Background information
- Origin: London, England
- Genres: Indie rock; punk rock;
- Years active: 2013–2019
- Labels: Big Scary Monsters; Topshelf; Specialist Subject; Old Flame Records;
- Past members: Nicola Leel; Jake Popyura; Dean Smithers; Alessandro Sorenti; Matthew Sykes;
- Website: doetheband.co.uk

= Doe (band) =

British indie rock band

Doe (/dəʊ/, previously stylised as DOE) were a British indie rock band from London, England, consisting of Nicola Leel (guitar, vocals), Jake Popyura (drums, vocals) and Dean Smithers (guitar). The band released two studio albums and toured extensively in the UK, Europe and USA.

==History==
Doe started in early 2013 after Nicola Leel and Jake Popyura, who had met through a classified ad the previous year, cemented the initial lineup with the addition of guitarist Alessandro 'Alex' Sorenti. Their formation was quickly followed by a string of UK shows, three EP releases (S/t, Summer 2013 and Late Bloomer) and a European tour with their friends The Exhausts. Matthew Sykes joined on guitar after Sorenti's departure and the band released Sooner, an EP coupled with a lyric/photo zine.

The compilation LP First Four was released through Specialist Subject Records in 2014, with a US cassette version following a year later via Old Flame Records. 2015 saw the release of single Avalanche/Basement on Fierce Panda and a split LP on Alcopop!

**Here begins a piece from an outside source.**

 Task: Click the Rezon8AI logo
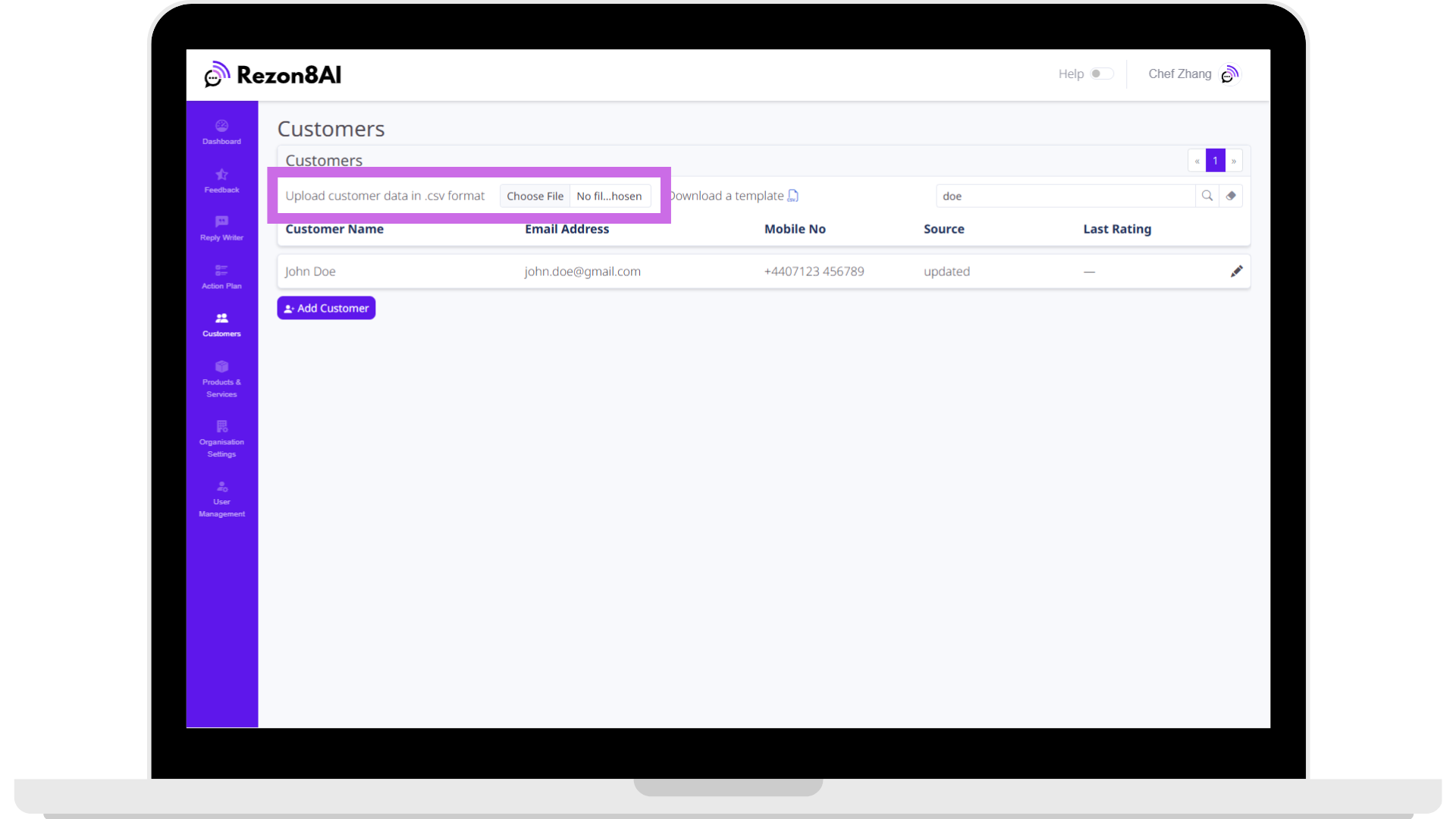coord(273,74)
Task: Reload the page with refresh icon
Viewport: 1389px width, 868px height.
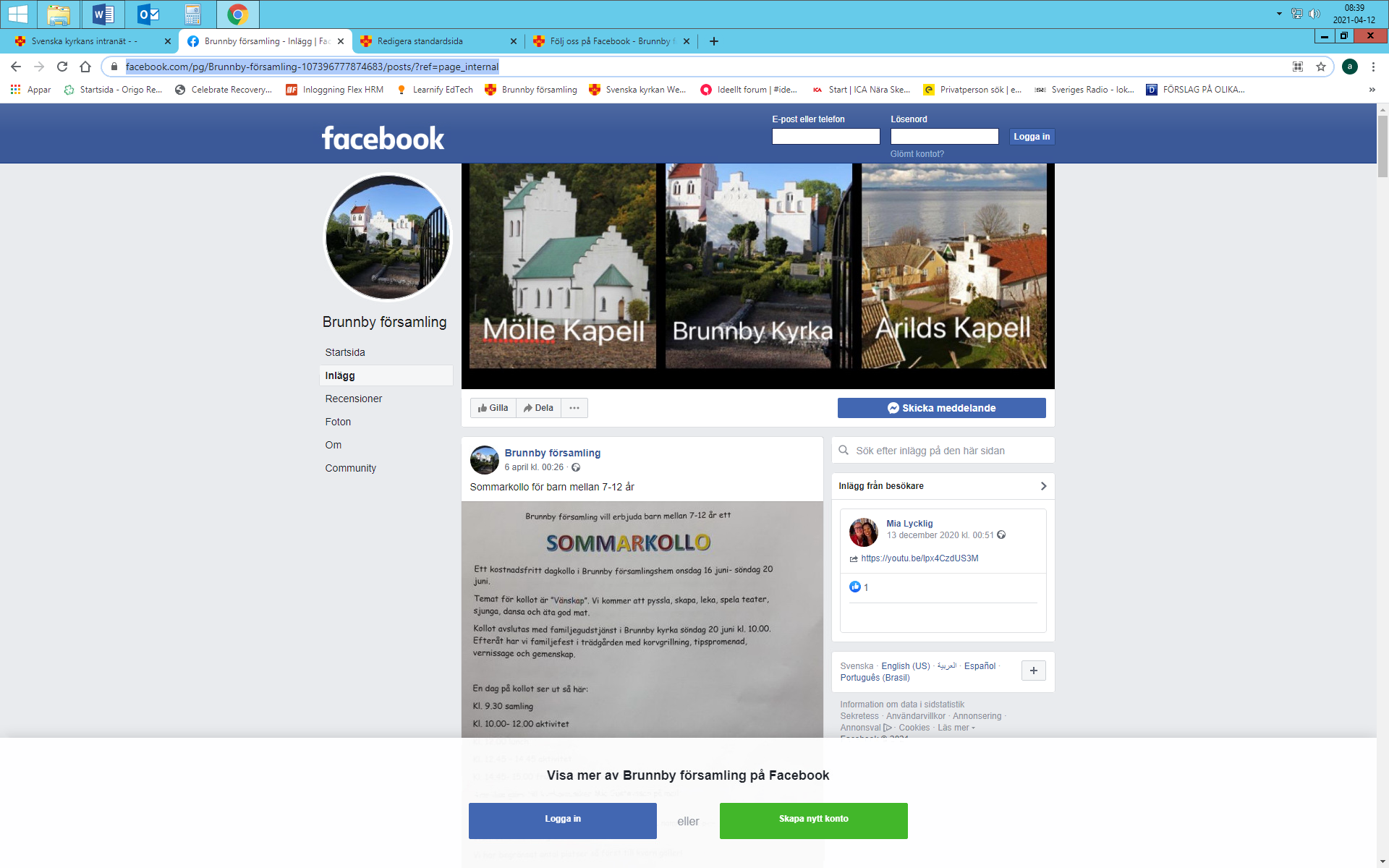Action: 62,67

Records. Sykes parted ways with the band in September that year and was replaced by Dean Smithers prior to a UK tour with Dogs On Acid.

In March 2016, Doe recorded their debut full-length effort Some Things Last Longer than You with producer Matthew Johnson (Hookworms) and in July released videos for the singles Sincere and Last Ditch. The album was released on 9 September 2016 to critical acclaim.

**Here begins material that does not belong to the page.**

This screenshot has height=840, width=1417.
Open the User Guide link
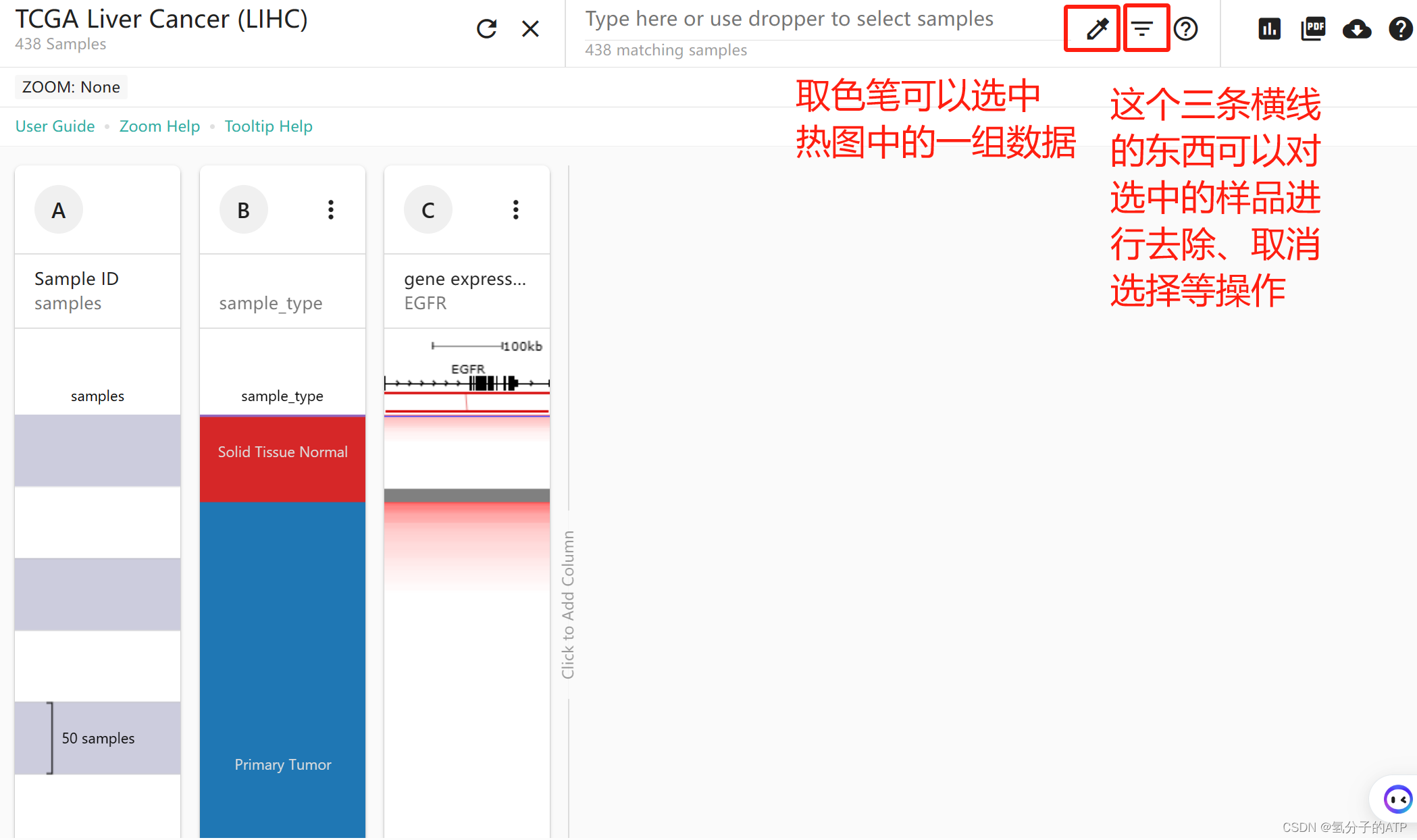[55, 126]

The band spent much of 2017 touring in support of the album, including UK/EU stints with LVL UP, Jeff Rosenstock, Pile and Honeyblood. They also embarked on their first North American tour with Philadelphia-based Yankee Bluff.

Doe's second album, Grow into It, was released on 28 September 2018 through Big Scary Monsters and Topshelf Records. The band immediately embarked on tours of the UK and Europe, including dates with Speedy Ortiz and Dilly Dally. Grow into It was featured on ABC News' '50 Best Albums of 2018' list, ranking at number 11.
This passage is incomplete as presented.